A dance LP is a curious thing to create, and you tend to have to make one of two decisions in order to come up with something good. Either make it clear that what you’re releasing is a collection of dance tunes, along the lines of Altered Natives and his Tenement Yard collections, or turn those dance tracks into something more artful, with careful sequencing and an emotional arc, like Zomby or Machinedrum’s releases from this year. Sully’s debut LP suffers for not picking sides; there are some brilliant tracks here but it is not really presented as a collection, and although there is a loose sense of progression from beginning to end, it doesn’t quite describe the vague narrative arc an album tends to paint.  

The sense of progression comes from the simple fact that the LP is essentially cut halfway down the middle. The first few tracks hark back to Sully’s most recent (excellent) single, The Loot, mining dark 2-step territories and verging on early dubstep sounds. Opener It’s Your Love sets the tone as a brooding end of the night piece, demonstrating Sully’s tight production skills and keen ear for including sparse atmospheric details. The thing that really saves this release is that a lot of the tracks are great stand-alone tunes, and second track 2 Hearts is one of the best.
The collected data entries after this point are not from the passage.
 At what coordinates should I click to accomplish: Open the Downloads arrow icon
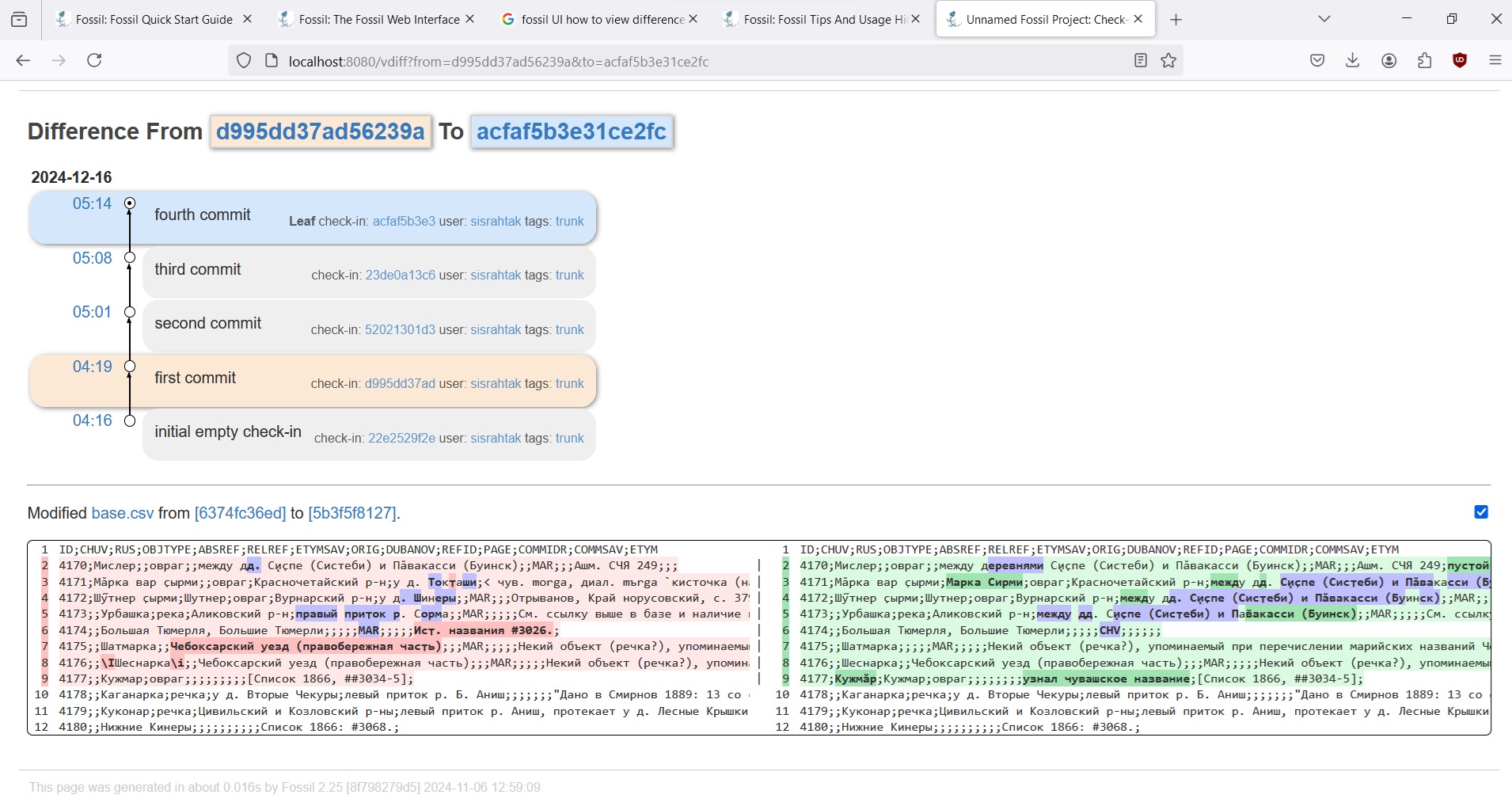(x=1353, y=60)
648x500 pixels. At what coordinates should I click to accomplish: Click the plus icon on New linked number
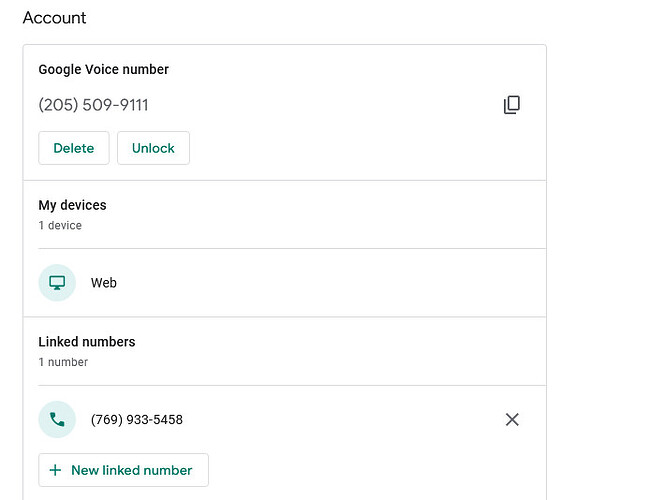(55, 470)
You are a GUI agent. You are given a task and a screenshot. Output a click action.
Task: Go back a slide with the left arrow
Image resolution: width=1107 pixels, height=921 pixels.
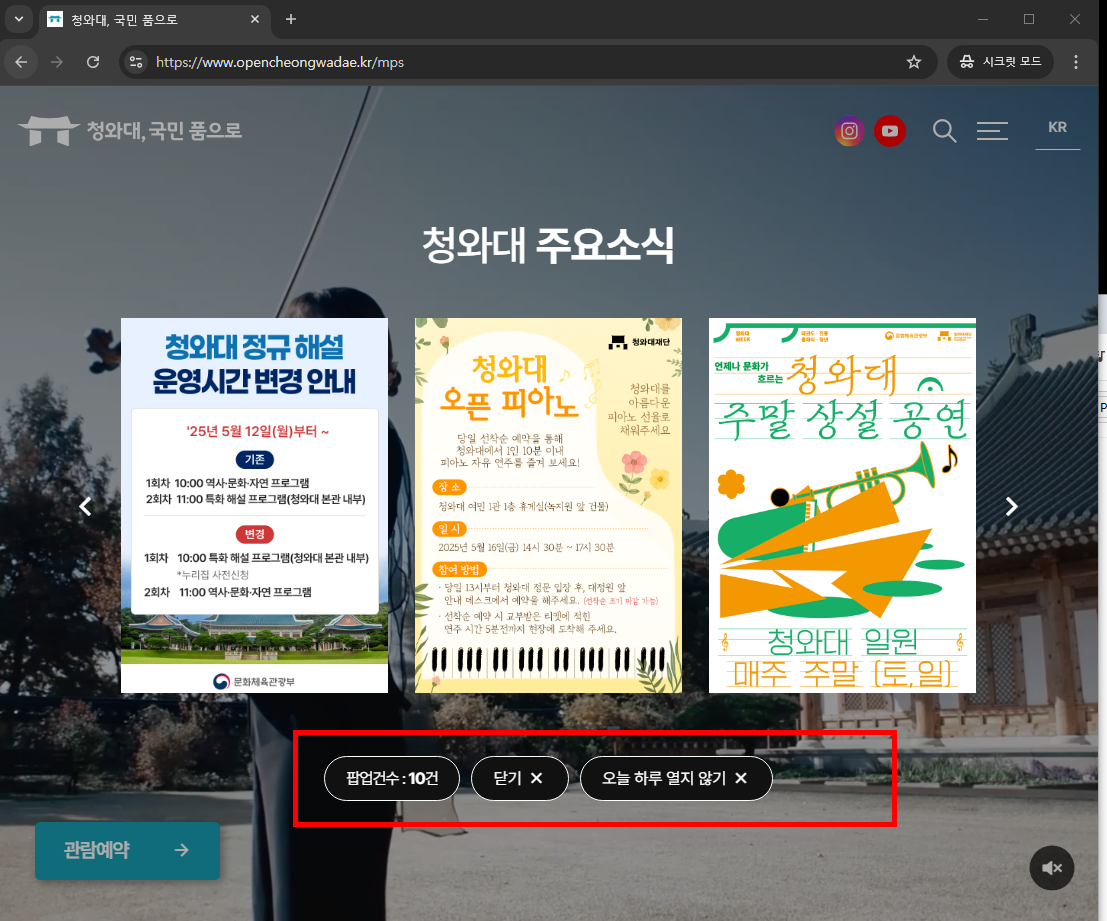(85, 506)
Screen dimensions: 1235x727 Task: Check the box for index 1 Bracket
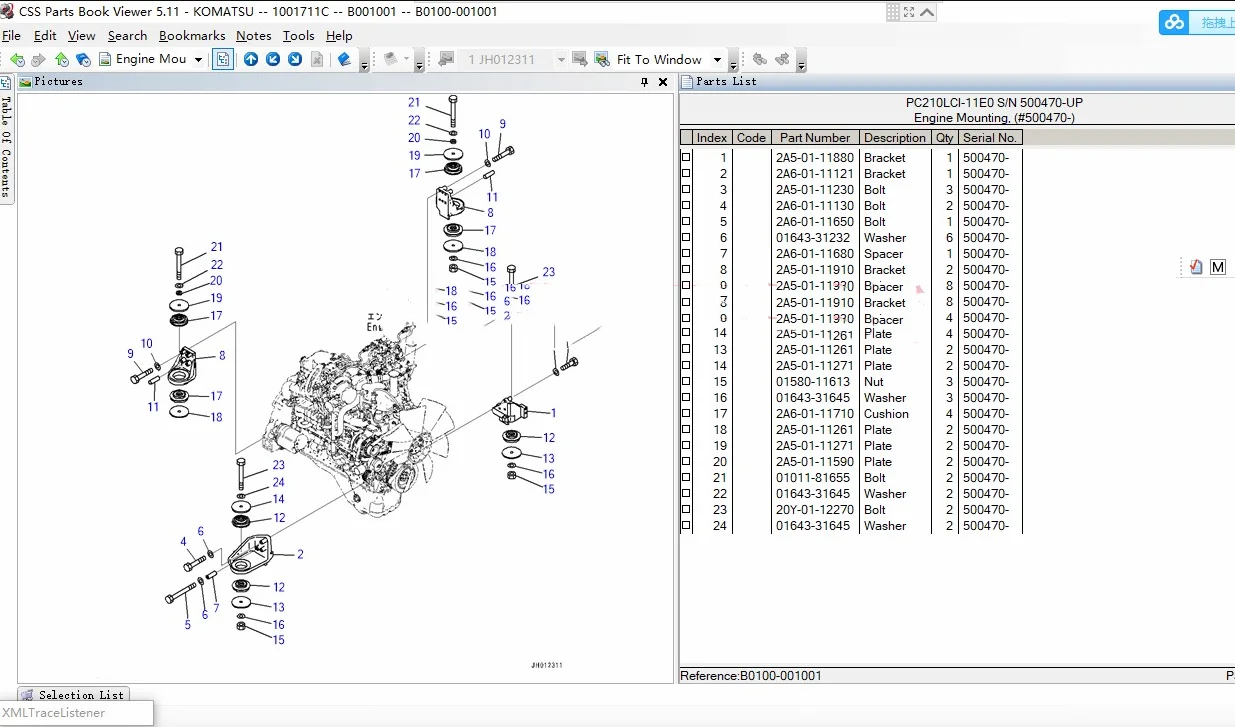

Throughout each cut he combines a sparse selection of sounds perfectly, and here a great drum track gives way to a paranoid, rising synth line and an echoing vocal scream that cuts right through you. He continues the variations on a 2-step theme with In Some Pattern, which came out a while ago as the B-side to his last single, in which colourful laser synths pierce the darkness to create a choppy, digital propulsion that works well but feels a little weak compared to the last couple of tracks. Encona is the last one in this mould, in which Sully evokes an old-school garage feel by going crazy on the effects.

After this the second half of the album begins proper, in which Sully brings in heavy footwork influences, smoothing them out and imbuing them with his dark, distinctive sound. Each of these pieces brings interesting and varied aspects to the mould, but inevitably some are more successful than others. Let You is a spare track with a fantastic vocal sample and booming bass, bringing together all the elements fluently and with admirably precise micro-edits throughout. Scram is another great track, with a creeping chord sequence and dark field of percussion. Trust is where Sully really hits the mark in his fusion of footwork and 2-step styles, with a rich and varied field of microscopic percussive and vocal edits that goes down so smooth, with a real tinge of melancholy to the sound. Other tracks don’t quite hit the mark so squarely; I Know is okay but brings nothing new to the table, while piano-based footwork ballad Bonafide is a really interesting idea that never quite emotes enough to pull on the heartstrings.

Sully is one of the UK’s most distinctive and skilful producers around at the moment, and so many of these tracks are great that it seems a shame so little attention was played to ensuring the LP can be listened through like an album, because most of the tracks seem to sound stronger and more varied when played in isolation from the others. If you’re looking for a full-length electronic album to lose yourself in, this might not be your first choice. But if you want to get your finger on the pulse of the UK dance scene or are looking for a few great tracks for a digital mix, you’ll find more than enough in Carrier.